Copy the listing below word for word, starting at its first line and ending at the line that contains "Action: [x=94, y=61]", with both of those lines included.

[Element and text position data]
'''

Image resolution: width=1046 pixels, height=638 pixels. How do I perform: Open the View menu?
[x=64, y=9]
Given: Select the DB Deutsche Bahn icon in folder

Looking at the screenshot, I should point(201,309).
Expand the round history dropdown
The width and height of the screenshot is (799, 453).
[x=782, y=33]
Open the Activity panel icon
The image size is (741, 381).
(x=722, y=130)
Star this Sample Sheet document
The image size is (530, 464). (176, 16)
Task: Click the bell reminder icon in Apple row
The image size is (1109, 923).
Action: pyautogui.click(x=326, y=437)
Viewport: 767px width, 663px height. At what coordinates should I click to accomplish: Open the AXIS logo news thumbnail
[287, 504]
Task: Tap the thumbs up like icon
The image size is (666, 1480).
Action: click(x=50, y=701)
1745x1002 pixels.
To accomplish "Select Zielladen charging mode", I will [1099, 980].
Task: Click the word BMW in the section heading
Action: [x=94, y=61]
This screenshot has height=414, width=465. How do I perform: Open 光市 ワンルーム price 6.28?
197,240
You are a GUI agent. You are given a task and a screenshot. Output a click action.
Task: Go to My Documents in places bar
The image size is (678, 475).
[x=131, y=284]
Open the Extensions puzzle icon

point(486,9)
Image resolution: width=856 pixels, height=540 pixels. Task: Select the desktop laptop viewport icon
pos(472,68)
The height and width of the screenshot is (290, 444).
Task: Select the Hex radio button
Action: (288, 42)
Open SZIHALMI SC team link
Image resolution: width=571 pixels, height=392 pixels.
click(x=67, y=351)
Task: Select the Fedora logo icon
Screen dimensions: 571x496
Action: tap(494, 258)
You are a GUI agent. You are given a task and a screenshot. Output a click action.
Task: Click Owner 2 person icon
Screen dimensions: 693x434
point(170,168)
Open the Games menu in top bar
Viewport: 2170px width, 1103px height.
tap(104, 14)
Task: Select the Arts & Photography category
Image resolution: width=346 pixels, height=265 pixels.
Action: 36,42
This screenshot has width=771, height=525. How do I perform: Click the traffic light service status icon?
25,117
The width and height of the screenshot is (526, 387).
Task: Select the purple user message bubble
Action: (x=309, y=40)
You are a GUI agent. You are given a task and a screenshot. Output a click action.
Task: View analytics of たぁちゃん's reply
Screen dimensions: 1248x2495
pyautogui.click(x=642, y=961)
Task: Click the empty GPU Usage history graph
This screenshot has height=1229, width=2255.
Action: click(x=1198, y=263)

'''

### Finished answer
Image resolution: width=1046 pixels, height=638 pixels. How do I perform: Open the View menu?
[x=64, y=9]
Given: Select the DB Deutsche Bahn icon in folder

Looking at the screenshot, I should point(201,309).
Expand the round history dropdown
The width and height of the screenshot is (799, 453).
[x=782, y=33]
Open the Activity panel icon
The image size is (741, 381).
(x=722, y=130)
Star this Sample Sheet document
The image size is (530, 464). (176, 16)
Task: Click the bell reminder icon in Apple row
The image size is (1109, 923).
Action: pyautogui.click(x=326, y=437)
Viewport: 767px width, 663px height. At what coordinates should I click to accomplish: Open the AXIS logo news thumbnail
[287, 504]
Task: Tap the thumbs up like icon
The image size is (666, 1480).
Action: click(x=50, y=701)
1745x1002 pixels.
To accomplish "Select Zielladen charging mode", I will [1099, 980].
Task: Click the word BMW in the section heading
Action: [x=94, y=61]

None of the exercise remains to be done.